__Task to complete__
Each line from the one holding "Where should I" through the end of the records should be returned exactly, while pictures are skipped.

__Data excerpts__
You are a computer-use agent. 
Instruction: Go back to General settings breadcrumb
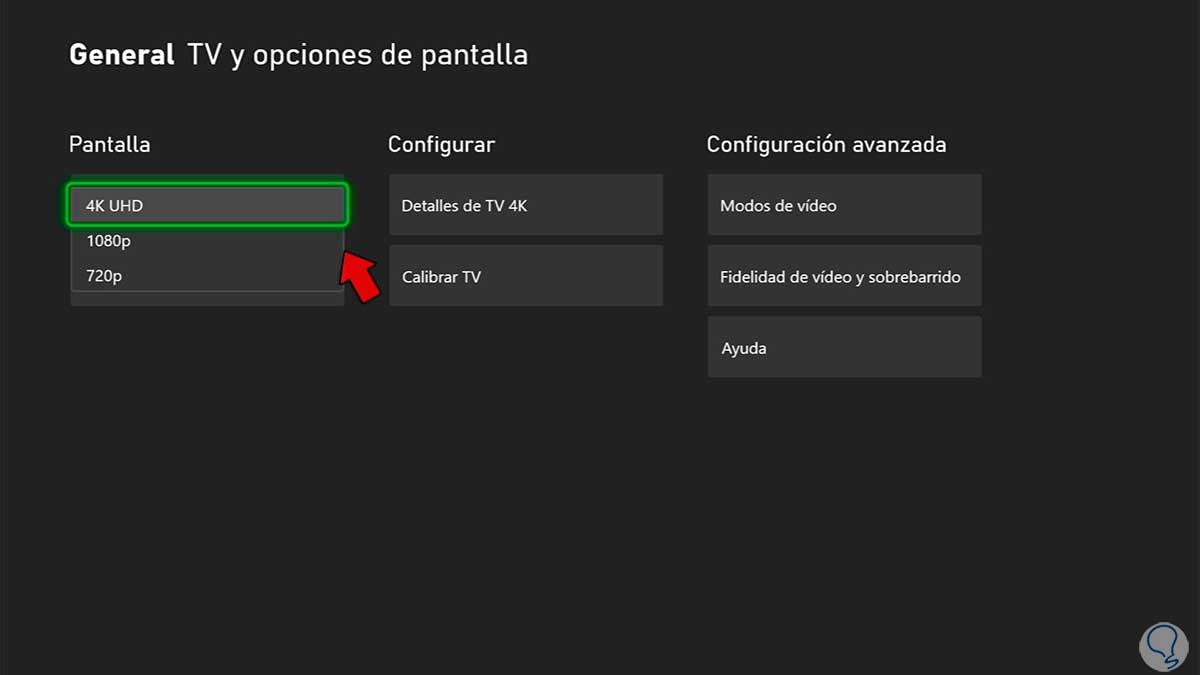click(x=121, y=55)
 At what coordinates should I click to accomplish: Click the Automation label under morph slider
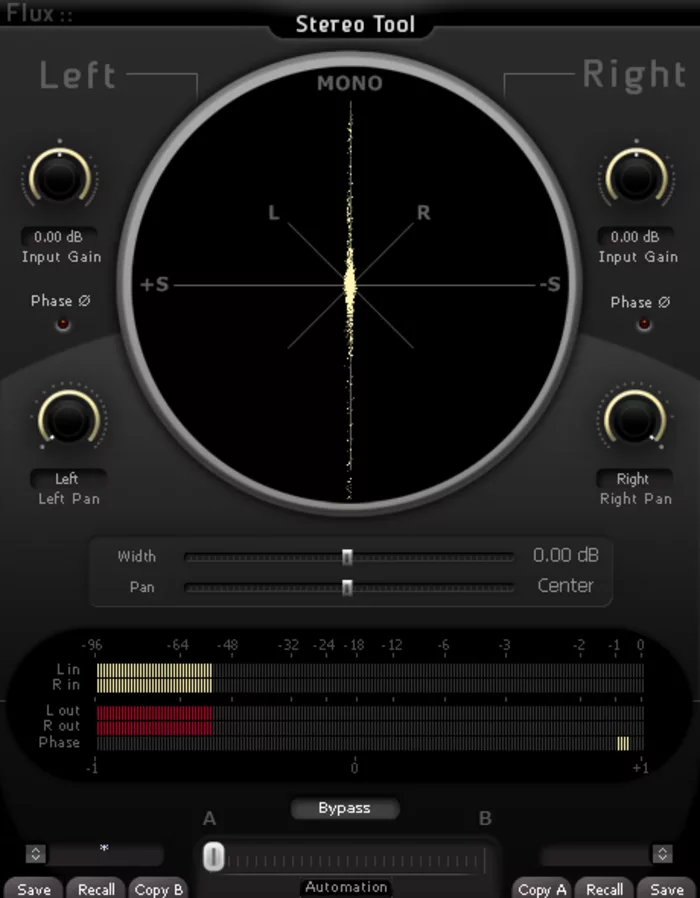[346, 887]
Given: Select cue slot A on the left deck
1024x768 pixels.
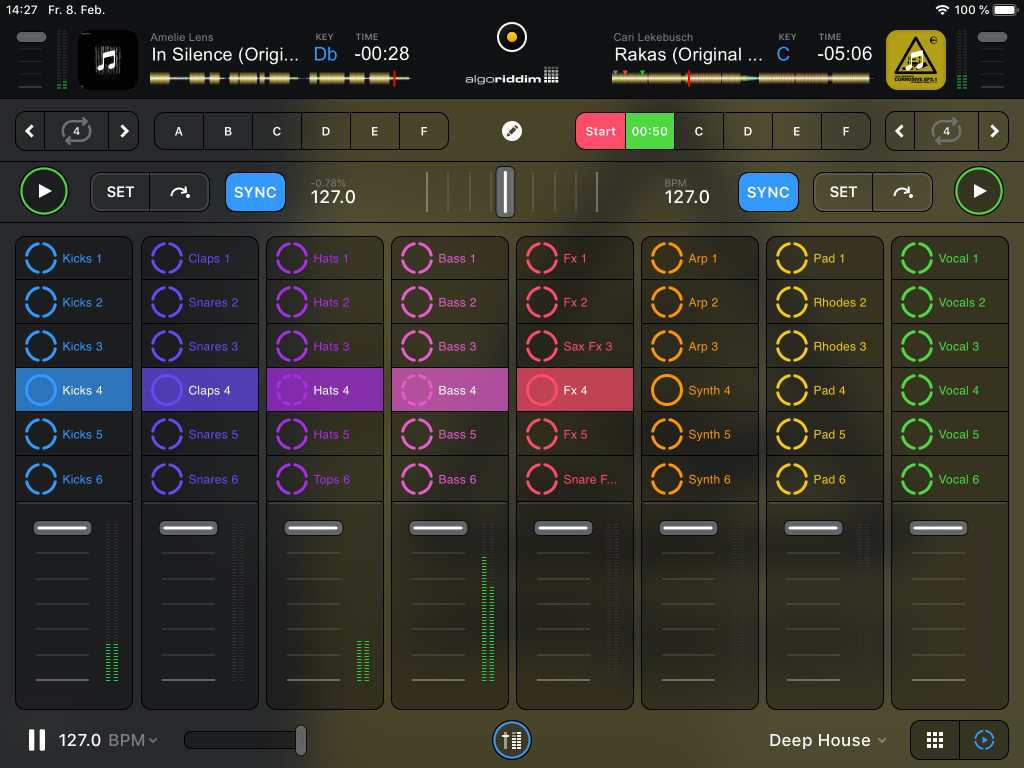Looking at the screenshot, I should [x=178, y=131].
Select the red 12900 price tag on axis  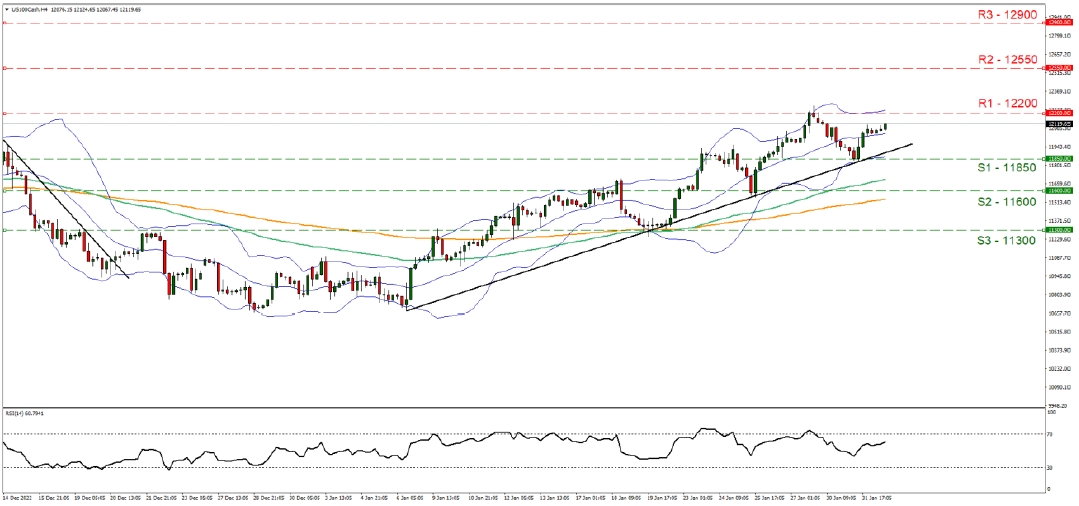click(x=1059, y=22)
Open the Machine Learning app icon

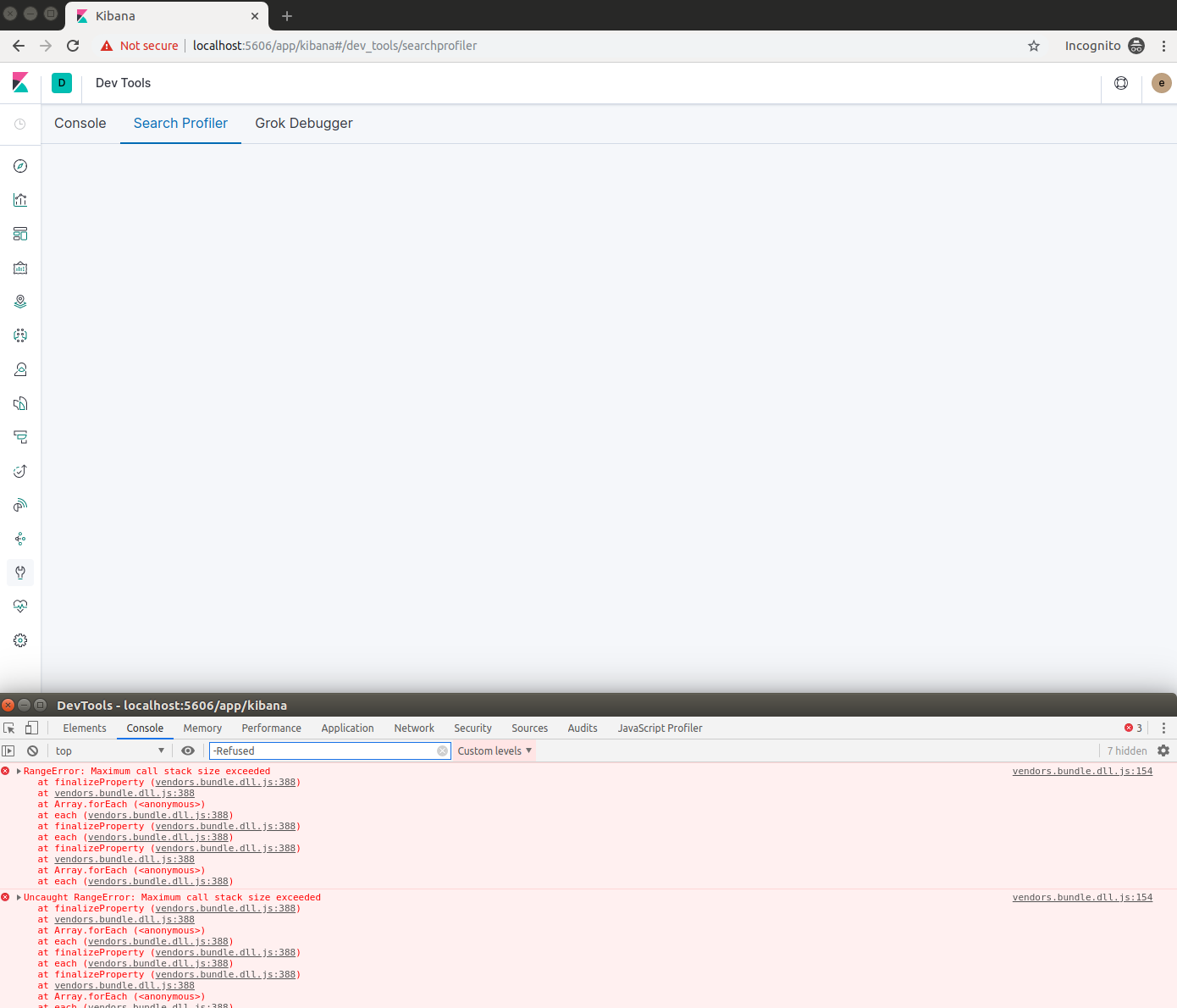(20, 335)
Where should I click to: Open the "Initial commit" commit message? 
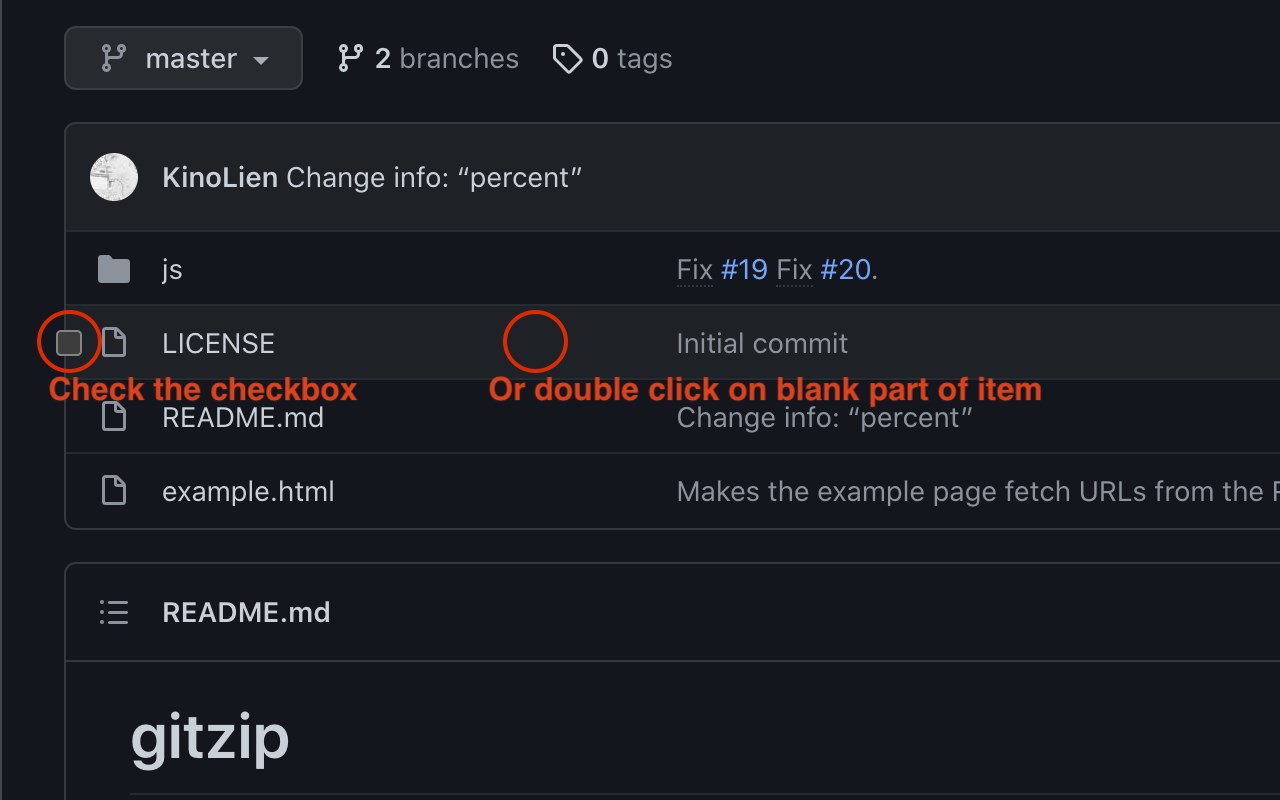point(762,343)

__Output below__
Where should I click to: Open the "Initial commit" commit message? 
point(762,343)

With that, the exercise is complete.